Article ID Journal Published Year Pages File Type
4035967 Vision Research 2008 7 Pages PDF
Abstract

In the illusory-flash effect (Shams, L., Kamitani, Y., & Shimojo, S. (2000). Illusions. What you see is what you hear. Nature, 408, 788), one flash presented with two tones has a tendency to be seen as two flashes. Previous studies of this effect have been ill-equipped to establish whether this illusory-flash is the result of a genuine percept, or that of a shift in criterion. We addressed this issue by using a stimulus comprising two locations. This enabled contrast-threshold measurement by means of a location detection task.
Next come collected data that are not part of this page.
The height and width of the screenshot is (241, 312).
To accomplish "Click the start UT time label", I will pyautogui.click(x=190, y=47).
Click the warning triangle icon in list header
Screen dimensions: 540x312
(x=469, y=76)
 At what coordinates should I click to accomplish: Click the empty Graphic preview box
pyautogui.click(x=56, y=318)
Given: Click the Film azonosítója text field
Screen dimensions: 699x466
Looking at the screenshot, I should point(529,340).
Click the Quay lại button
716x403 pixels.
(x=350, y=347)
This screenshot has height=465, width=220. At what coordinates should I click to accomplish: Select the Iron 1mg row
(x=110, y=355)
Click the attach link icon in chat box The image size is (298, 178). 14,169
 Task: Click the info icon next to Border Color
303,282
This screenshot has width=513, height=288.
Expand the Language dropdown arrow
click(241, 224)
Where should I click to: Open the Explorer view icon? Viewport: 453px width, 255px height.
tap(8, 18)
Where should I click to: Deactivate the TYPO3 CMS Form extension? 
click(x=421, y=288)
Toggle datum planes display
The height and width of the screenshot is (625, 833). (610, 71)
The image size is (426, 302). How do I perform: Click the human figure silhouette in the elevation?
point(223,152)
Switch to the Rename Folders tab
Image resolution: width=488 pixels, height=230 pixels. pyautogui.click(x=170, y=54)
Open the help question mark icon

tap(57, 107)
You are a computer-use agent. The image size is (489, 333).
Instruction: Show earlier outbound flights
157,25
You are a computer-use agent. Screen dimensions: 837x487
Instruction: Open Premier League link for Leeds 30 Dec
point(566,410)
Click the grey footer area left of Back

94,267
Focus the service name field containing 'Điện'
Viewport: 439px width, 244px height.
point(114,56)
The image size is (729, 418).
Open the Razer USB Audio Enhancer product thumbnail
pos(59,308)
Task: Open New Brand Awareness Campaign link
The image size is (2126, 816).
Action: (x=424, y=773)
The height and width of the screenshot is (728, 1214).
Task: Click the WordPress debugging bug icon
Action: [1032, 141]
High-contrast white or black flashes were presented simultaneously to both locations, followed by threshold contrast flashes of the same contrast polarity at the two locations in half of the trials; observers reported whether or not the low-contrast flashes had been present. Irrelevant to the task, half of the trials contained one tone, the other half contained two tones. In this way, we were able to compute the change in sensitivity and shift in criterion between illusory and non-illusory trials. We observe both a decrease in visual sensitivity and a criterion shift in the illusory-flash conditions. In a second experiment, we were interested in determining whether this change in visual sensitivity gave rise to measurable visual attributes of the illusory-flash. If it has a contrast, it should interact with a spatio-temporally concurrent real flash. Using a similar two-location stimulus presentation, we found that under certain conditions, we were able to infer the polarity of the perceived illusory-flash. We conclude that the illusory-flash is indeed a perceptual effect with psychophysically assessable characteristics.